Work request
Render the material as a Markdown table with the columns "Row" and "Text", putting a row number and one line in each row and omitting blank lines. Begin at the first line of the material and stop after the line that contains "Task: Click on".

Information provided
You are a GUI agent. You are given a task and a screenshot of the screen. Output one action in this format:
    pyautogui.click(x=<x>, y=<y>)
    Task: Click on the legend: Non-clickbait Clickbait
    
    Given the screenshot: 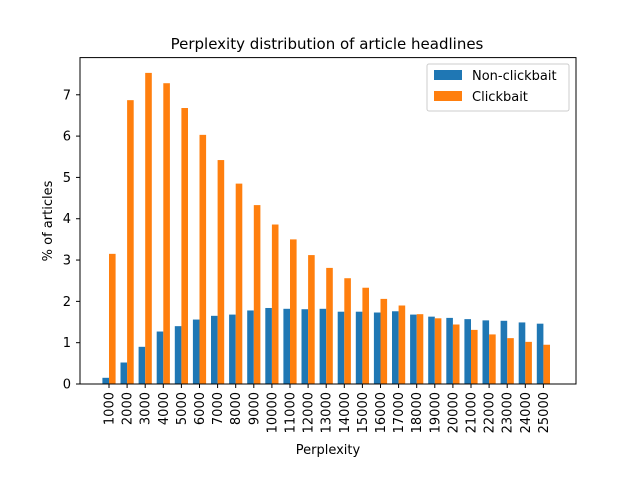 What is the action you would take?
    pyautogui.click(x=498, y=88)
    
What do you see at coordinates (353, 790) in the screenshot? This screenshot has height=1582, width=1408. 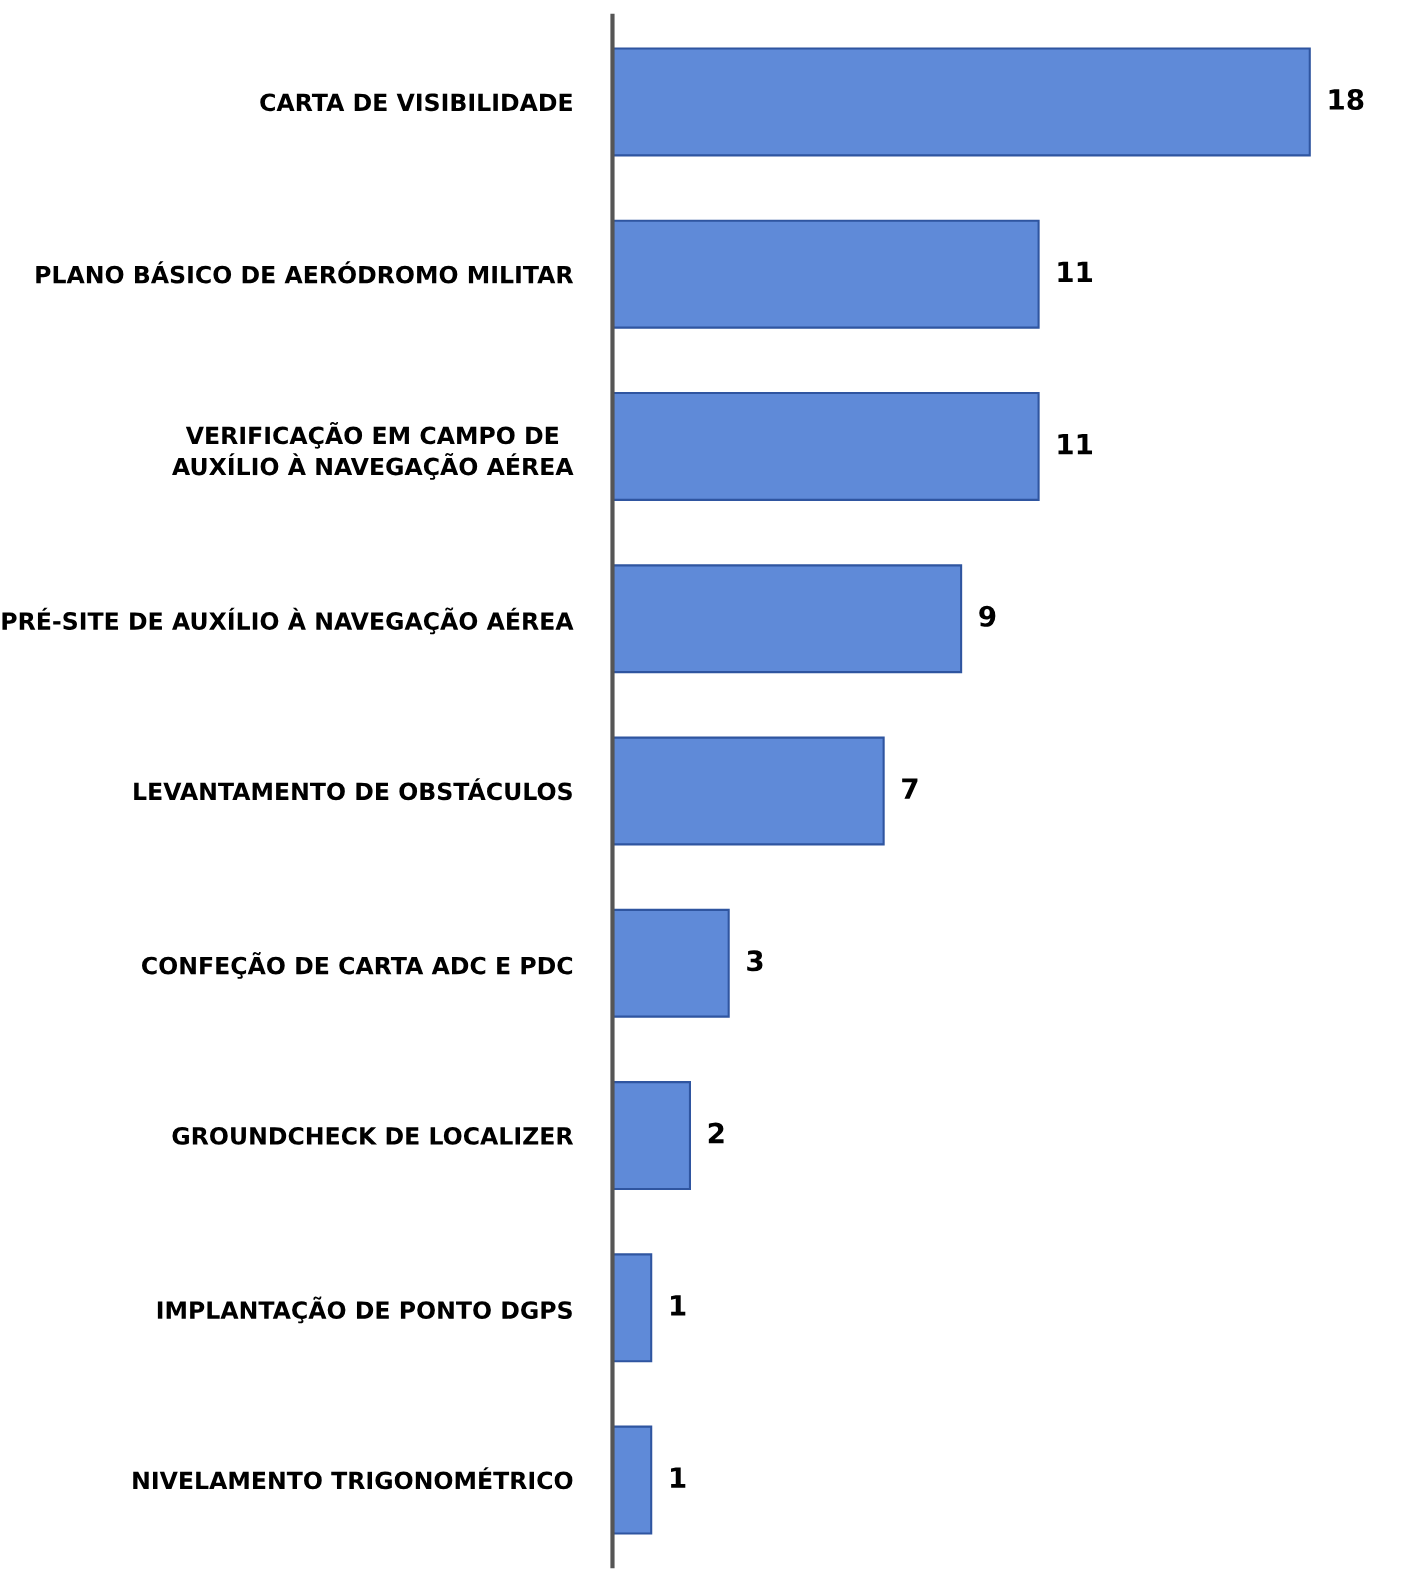 I see `y-tick-label: LEVANTAMENTO DE OBSTÁCULOS` at bounding box center [353, 790].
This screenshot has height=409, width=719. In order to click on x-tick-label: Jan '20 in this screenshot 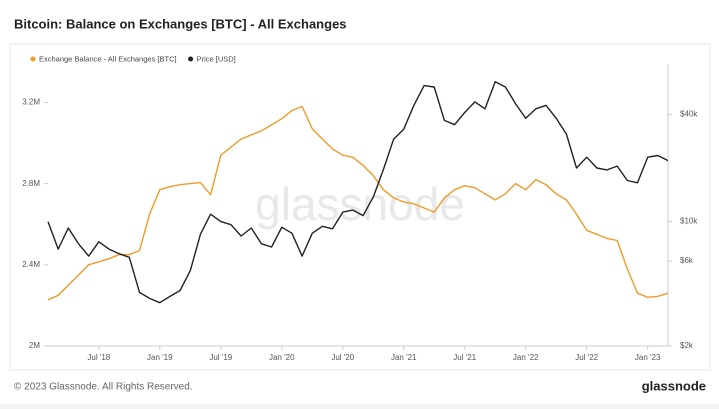, I will do `click(282, 358)`.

Output for this exercise
| Row | Text |
|---|---|
| 1 | You are a GUI agent. You are given a task and a screenshot of the screen. Output one action in this format: |
| 2 |     pyautogui.click(x=<x>, y=<y>) |
| 3 |     Task: Click on the legend: Non-clickbait Clickbait |